In Hitsats camp, there have been trials on a new hand cleaning product that might be able to reduce re-contamination during the food preparation process. The product is called the SuperTowel. At first glance, the towel looks much like a standard microfiber dishcloth. But when dipped into water, its superpower is activated! The SuperTowel fabric is treated with a permanent anti-microbial bonding. When the damp towel is rubbed against the hands, pathogens are transferred to the fabric where they are killed. The anti-microbial technology does not involve toxic chemicals. Instead, it is achieved by long chains of carbon atoms attached to positively charged nitrogen atoms bonded to a silica layer of the fabric. The positively charged layer attracts negatively charged microbes (including bacteria, protozoa, fungi and encapsulated viruses) causing membrane disruption of the microbes. Earlier this year, we conducted laboratory tests on the SuperTowel and found that under controlled conditions it was more efficacious than handwashing with soap. Even with this success in the lab, we weren’t sure whether the SuperTowel would be an acceptable or practical product for humanitarian crises or other settings where handwashing with soap is challenging.
We ran behaviour trials with a select group of households in Hitsats camp, providing each family member with a SuperTowel and then getting them to use it for a period of 13 days.

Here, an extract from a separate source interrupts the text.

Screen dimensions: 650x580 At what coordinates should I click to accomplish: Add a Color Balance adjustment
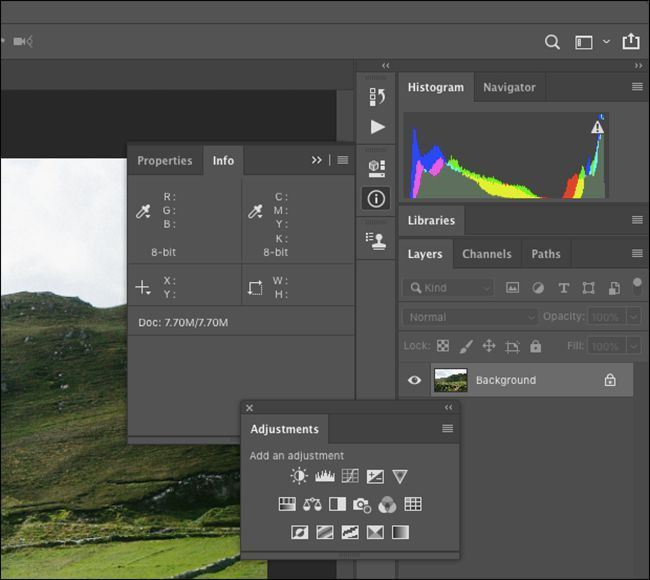[312, 505]
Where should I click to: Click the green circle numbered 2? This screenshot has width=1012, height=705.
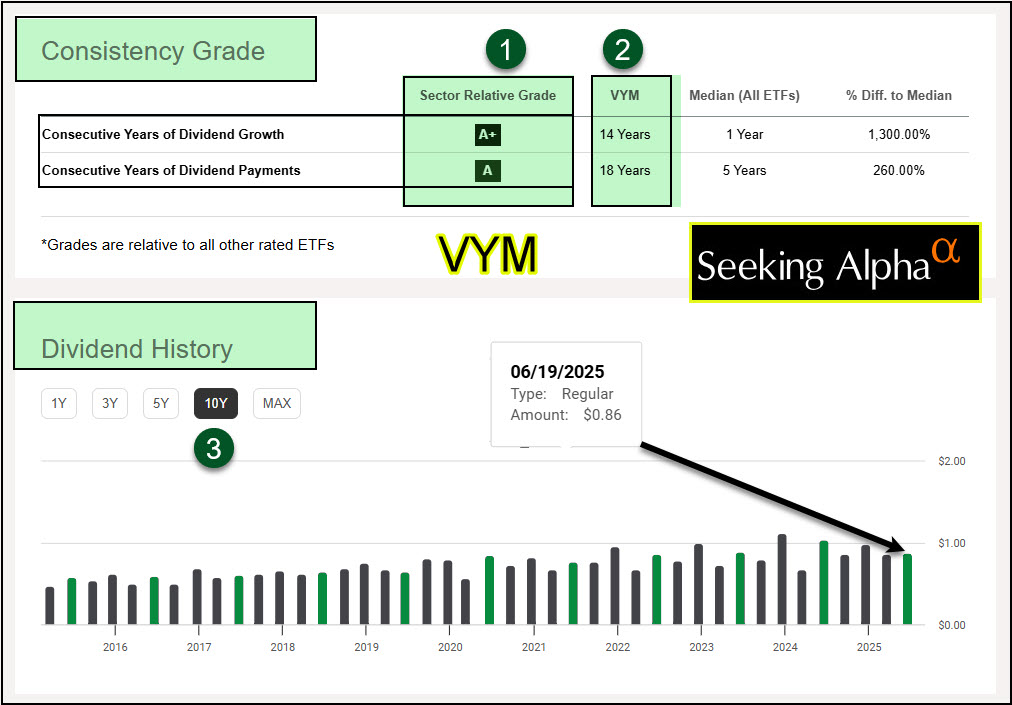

In general, we found that participants really liked cleaning their hands with the SuperTowel. Participants explained that one of the key differences was that the towel allowed them to easily clean their hands at times when they might normally not bother to wash their hands with soap. Many of the ‘minor moments’ of hand contamination that they described happened during food preparation.
When we returned to the men’s house at the end of the behaviour trial, we found each of them actively using the SuperTowel – all except one that is. One SuperTowel had been put aside for a special purpose. The men had come to an agreement that they would share the use of seven of the SuperTowels and that the remaining SuperTowel should be kept on a hook near the cooking place. The men explained that this meant it was always easy for them to clean their hands at multiple times during food preparation.
The SuperTowel product was developed by RealRelief with funds from the Humanitarian Innovation Fund. It is being tested with support from the London School of Hygiene and Tropical Medicine and the Danish Refugee Council.